Secara filosofis, gugatan ini menyentuh esensi dari konsep kedaulatan rakyat (people’s sovereignty) yang menjadi fondasi negara demokrasi. Kedaulatan rakyat mengandung makna bahwa kekuasaan tertinggi berada di tangan rakyat, dan rakyat berhak untuk menentukan arah dan kebijakan negara melalui wakil-wakilnya di lembaga perwakilan. Namun, dalam praktiknya, hubungan antara rakyat dan wakil rakyat seringkali terdistorsi oleh berbagai faktor, seperti kepentingan partai politik, praktik politik uang, dan lemahnya mekanisme akuntabilitas.
Pasal 239 ayat (2) huruf d UU MD3 mengatur mengenai mekanisme pemberhentian anggota DPR RI. Dalam pasal tersebut, pemberhentian anggota DPR RI hanya dapat dilakukan jika yang bersangkutan mengundurkan diri, meninggal dunia, atau diberhentikan oleh partai politiknya. Pasal ini dinilai oleh para pemohon tidak sejalan dengan prinsip kedaulatan rakyat, karena menutup ruang bagi rakyat (konstituen) untuk secara langsung memberhentikan anggota DPR RI yang dianggap tidak memenuhi aspirasi atau melakukan pelanggaran.
Secara yuridis, para pemohon berargumen bahwa Pasal 239 ayat (2) huruf d UU MD3 bertentangan dengan Pasal 1 ayat (2) dan Pasal 28D ayat (1) UUD 1945. Pasal 1 ayat (2) UUD 1945 menyatakan bahwa kedaulatan berada di tangan rakyat dan dilaksanakan menurut Undang-Undang Dasar.

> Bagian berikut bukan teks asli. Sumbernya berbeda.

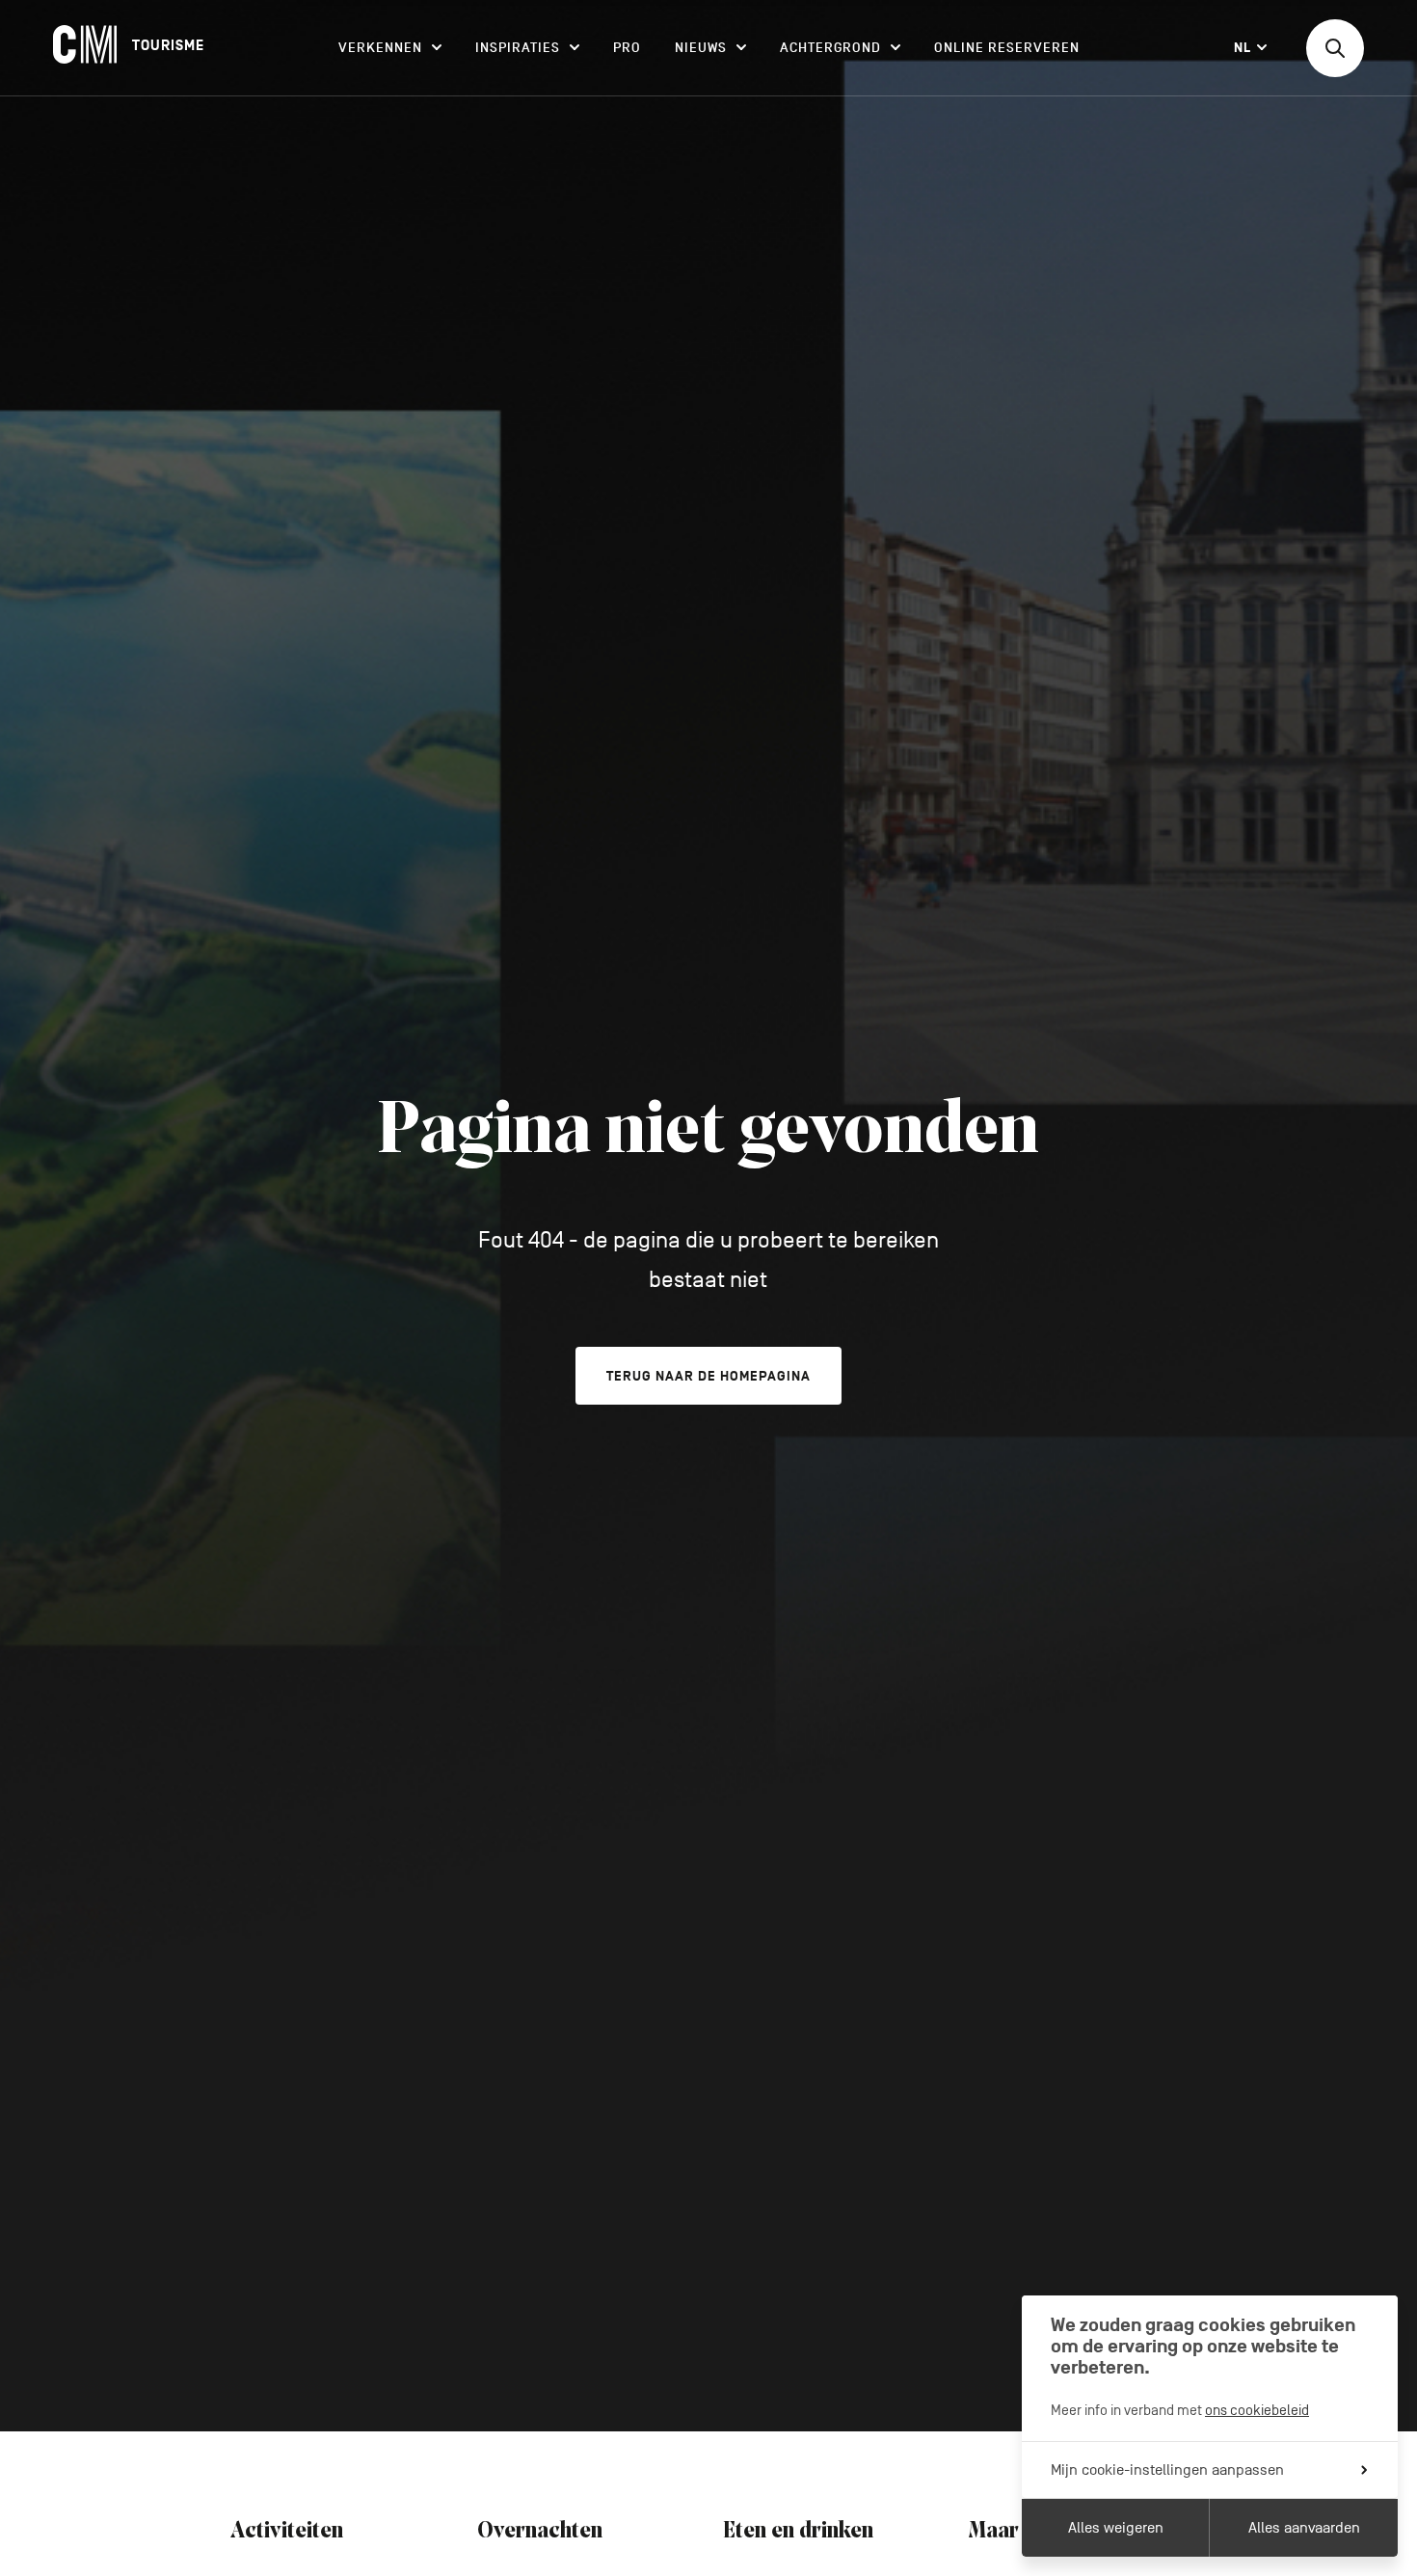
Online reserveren (1007, 48)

Pasal 28D ayat (1) UUD 1945 menjamin hak setiap orang untuk mendapatkan pengakuan, jaminan, perlindungan, dan kepastian hukum yang adil serta perlakuan yang sama di hadapan hukum.
Para pemohon berpendapat bahwa dengan tidak adanya mekanisme pemberhentian anggota DPR RI oleh rakyat, maka kedaulatan rakyat menjadi tercederai. Selain itu, para pemohon juga berargumen bahwa Pasal 239 ayat (2) huruf d UU MD3 menciptakan ketidakadilan, karena anggota DPR RI hanya bertanggung jawab kepada partai politiknya, bukan kepada konstituen yang telah memilihnya.

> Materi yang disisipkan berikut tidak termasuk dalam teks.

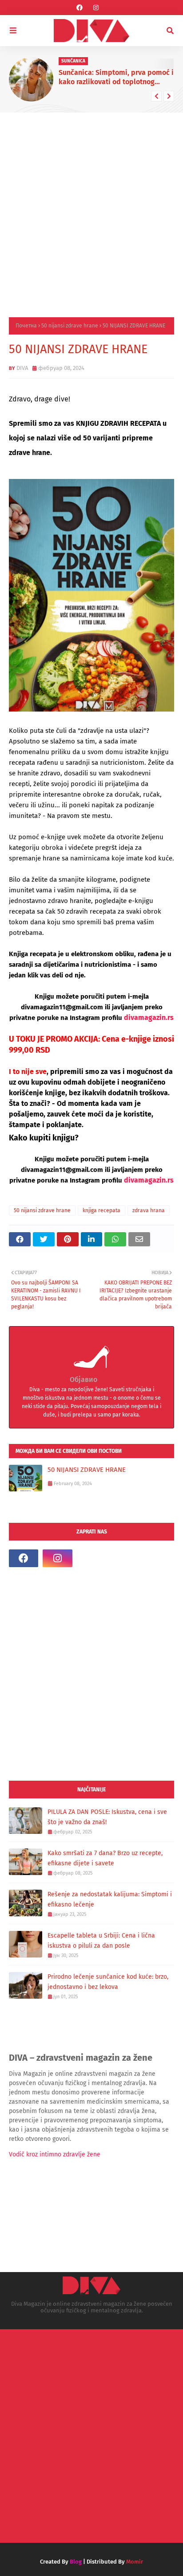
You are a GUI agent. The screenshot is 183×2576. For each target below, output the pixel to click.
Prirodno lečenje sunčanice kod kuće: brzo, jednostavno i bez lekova (108, 1982)
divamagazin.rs (149, 1017)
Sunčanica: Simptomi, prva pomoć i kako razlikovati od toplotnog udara (116, 77)
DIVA (22, 368)
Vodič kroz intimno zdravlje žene (54, 2154)
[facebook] (79, 8)
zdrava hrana (148, 1210)
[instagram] (96, 8)
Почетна (26, 326)
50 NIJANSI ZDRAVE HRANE (87, 1470)
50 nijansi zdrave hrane (69, 326)
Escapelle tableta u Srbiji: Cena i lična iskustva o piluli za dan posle (101, 1941)
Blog (76, 2561)
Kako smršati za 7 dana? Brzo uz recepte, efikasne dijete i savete (105, 1858)
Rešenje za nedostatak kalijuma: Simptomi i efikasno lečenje (110, 1899)
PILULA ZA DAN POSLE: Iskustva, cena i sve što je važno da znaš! (107, 1817)
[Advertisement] (91, 208)
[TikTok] (91, 1558)
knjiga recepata (101, 1210)
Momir (134, 2561)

Secara politis, gugatan ini dapat dilihat sebagai upaya untuk memperkuat mekanisme check and balances dalam sistem ketatanegaraan Indonesia. Dengan adanya mekanisme pemberhentian anggota DPR RI oleh rakyat, maka anggota DPR RI akan lebih berhati-hati dalam menjalankan tugasnya dan lebih responsif terhadap aspirasi konstituen. Hal ini diharapkan dapat meningkatkan kualitas demokrasi dan efektivitas lembaga perwakilan.

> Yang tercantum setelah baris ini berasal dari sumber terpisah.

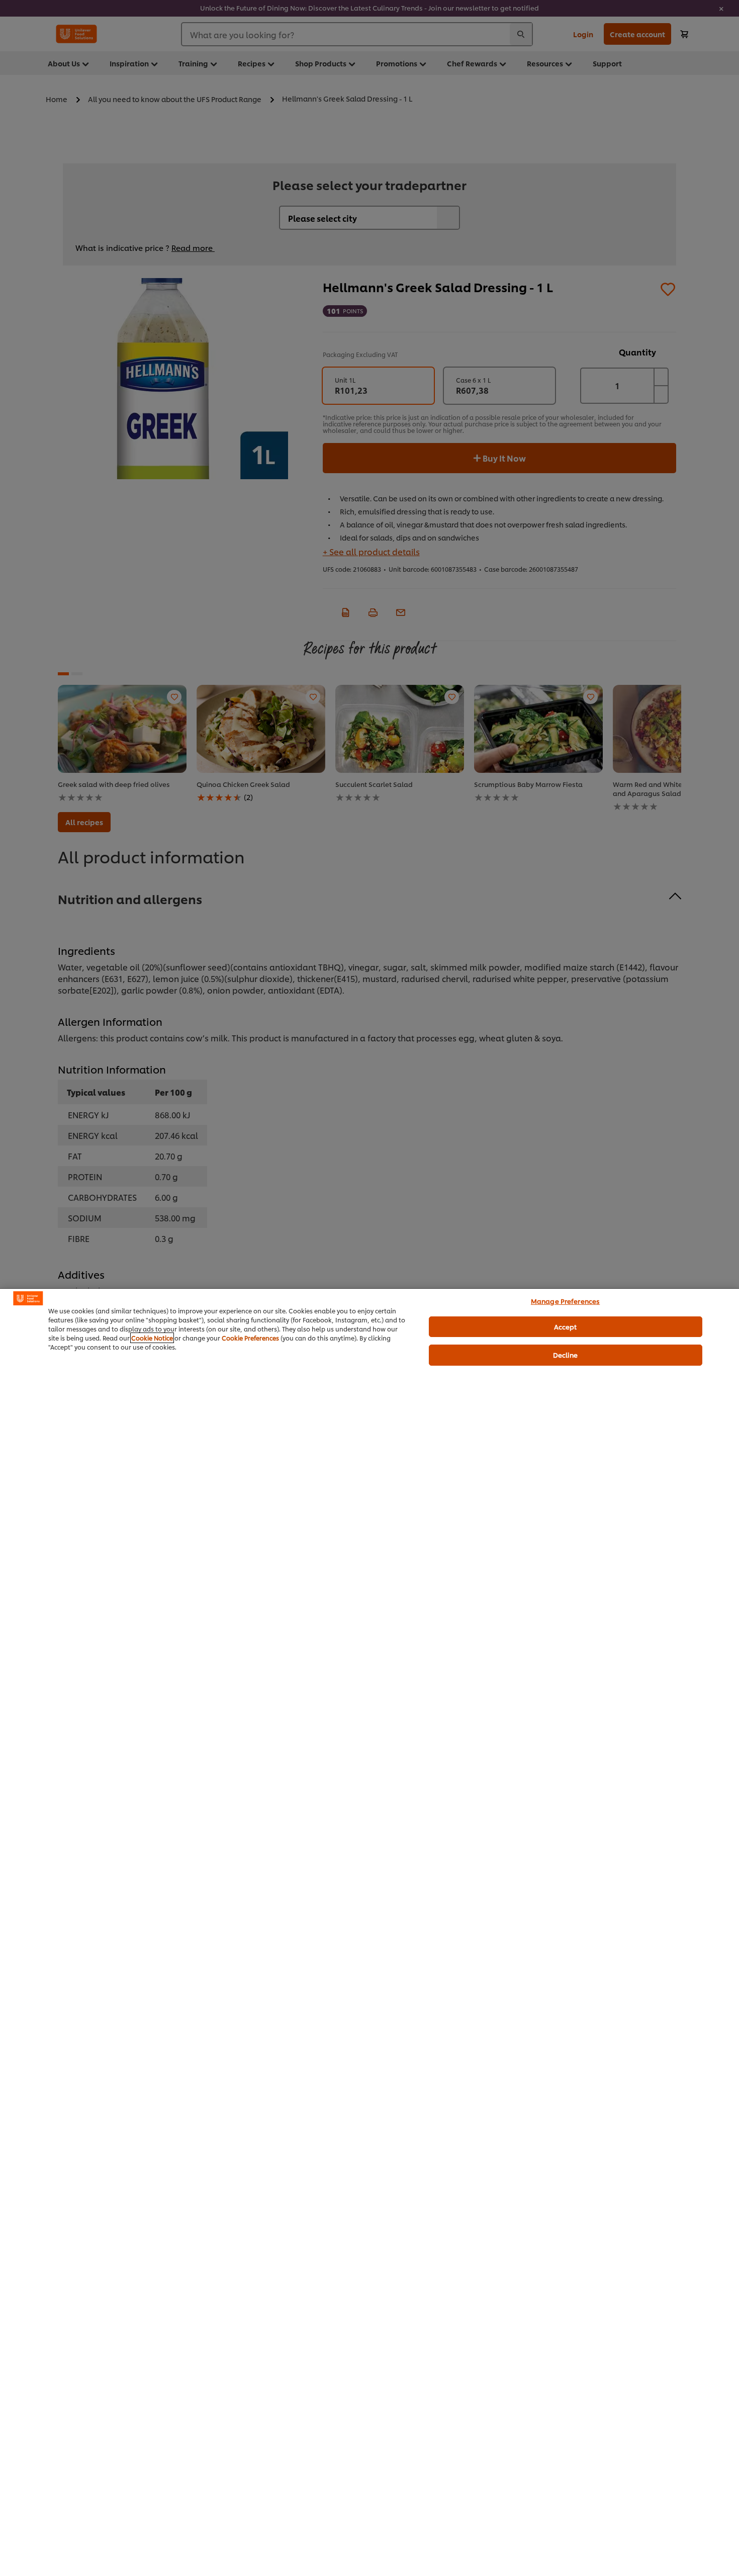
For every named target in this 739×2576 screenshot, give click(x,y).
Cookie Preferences (250, 1338)
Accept (565, 1325)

Namun, perlu diingat bahwa mekanisme pemberhentian anggota DPR RI oleh rakyat bukanlah tanpa tantangan. Mekanisme ini harus dirancang secara cermat dan hati-hati untuk menghindari penyalahgunaan dan politisasi. Kriteria dan prosedur pemberhentian harus jelas dan objektif, serta melibatkan partisipasi aktif dari masyarakat sipil dan lembaga independen.
Sebagai kesimpulan, gugatan mahasiswa terhadap UU MD3 merupakan momentum penting untuk merefleksikan kembali makna kedaulatan rakyat dan akuntabilitas publik dalam sistem perwakilan di Indonesia. Mahkamah Konstitusi memiliki peran strategis dalam menguji konstitusionalitas Pasal 239 ayat (2) huruf d UU MD3 dan memberikan putusan yang adil dan bijaksana, demi mewujudkan demokrasi yang lebih berkualitas dan berkeadilan.